8 de diciembre 2003 - 00:00

Buenos Aires: estampas de una ciudad en fuga

Durante estos últimos tres años, Facundo de Zuviría fotografió la fachada de los negocios de varios barrios de Buenos Aires, todos con idéntico encuadre frontal y la misma reiterada simetría, todos con la misma estructura constructivista: una puerta en el centro y a ambos lados los cuadriláteros que conforman las ventanas y los muros.

La semana pasada, De Zuviría presentó una selección de estas imágenes en la galería Dabbah Torrejón junto al libro «Siesta Argentina» editado por Larivière. Se trata de un libro que al tener sus páginas plegadas, al estilo de los biombos chinos, ofrece en cada uno de sus lados dos comienzos y dos finales diferentes. De este modo, el libro se asemeja a un objeto, y las 46 fotografías en blanco y negro aparecen -según sea el lado que se elija para mirarlasdivididas en dos series: una dedicada a las imágenes de los negocios vacíos, la otra, a los locales con las persianas absolutamente cerradas, como testimonios de un mundo clausurado y opresivo al que ni siquiera los graffitis logran infundir vida.

La referencia a la situación sociopolítica del país, expresada en ese universo que permanece inmóvil, es ineludible. Sin embargo, De Zuviría escapa a la obviedad de las numerosas muestras que inspiradas en la crisis no hacen más que reiterar lo que ya se sabe. Para comenzar, tanto en la exposición como en el libro se exhiben dos realidades diferentes: a la quietud metafísica de los negocios vacíos, cuyo clima podría ser el de ese ensueño diurno de la siesta, se contrapone el hermetismo y la oscuridad de una «noche» ficticia, creada al intensificar las sombras en medio de la claridad del día.

Luego, la sistemática reiteración de esos escenarios casi idénticos en apariencia, así como la constante repetición de la ordenada geometría de los frentes, le imprime al conjunto de la obra un carácter abstracto y enigmático: el sueño en medio de la vigilia se convierte en alucinación. En el prólogo, Lucas Fragasso observa con sutileza que ninguno de los locales cerrados en pleno día «invoca la luz del domingo». Es decir, no se trata de Buenos Aires cuando descansa, cuando detiene su ritmo, sino por el contrario, las imágenes muestran una ciudad abandonada de la que se ha fugado la vida.
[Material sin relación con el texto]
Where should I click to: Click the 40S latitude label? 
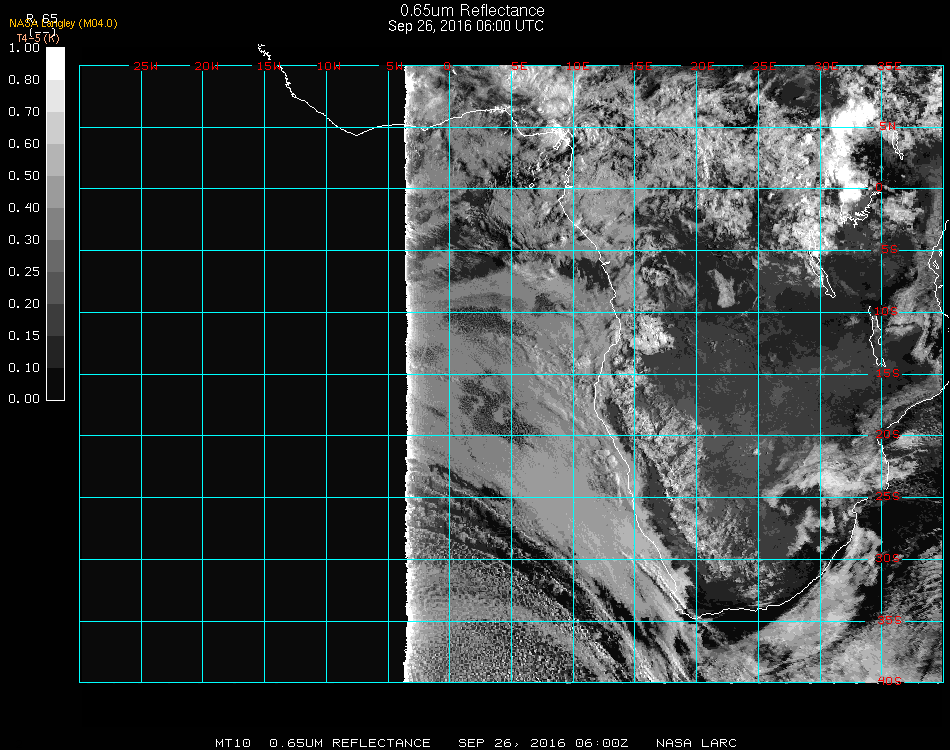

En «Estampas Porteñas» (1996), De Zuviría exhibía el espíritu de la época: los brillos y reflejos, el culto por la belleza y la forma estetizada. En su última muestra en la galería Sara García Uriburu, sus tomas en secuencia rápida de cruces peatonales y semáforos sonaban como un llamado de alerta. Ahora, teniendo en cuenta el tono atemporal de su obra, los carteles y graffitis bien podrían vislumbrarse como los rastros de una civilización perdida, o como diría Malraux, como las huellas de «la capital de un imperio que nunca existió». Pese a todo, la serie de los negocios vacíos termina con un toque de nostálgico humor, una foto llamada «Para ti», el nombre que exhibe un negocio en sus ventanas.

El libro desplegable de De Zuviría tiene como antecedente el catálogo con forma de acordeón que Richard Avedon presentó en la última exposición de retratos del Metropolitan de Nueva York. Pero en este caso, dedicado a Buenos Aires, el libro que vuelve a comenzar cuando se termina, sirve para potencia una obra a todas luces conceptual, para acrecentar la marea de dudas que dejan flotando las imágenes. Antes que nada, si lo que se exhibe es el fin o el principio de la «siesta argentina».

En suma, al impecable oficio y la excelencia de su trabajo, el artista añade en esta ocasión un trabajo austero y riguroso que provoca reflexiones de índole filosófica.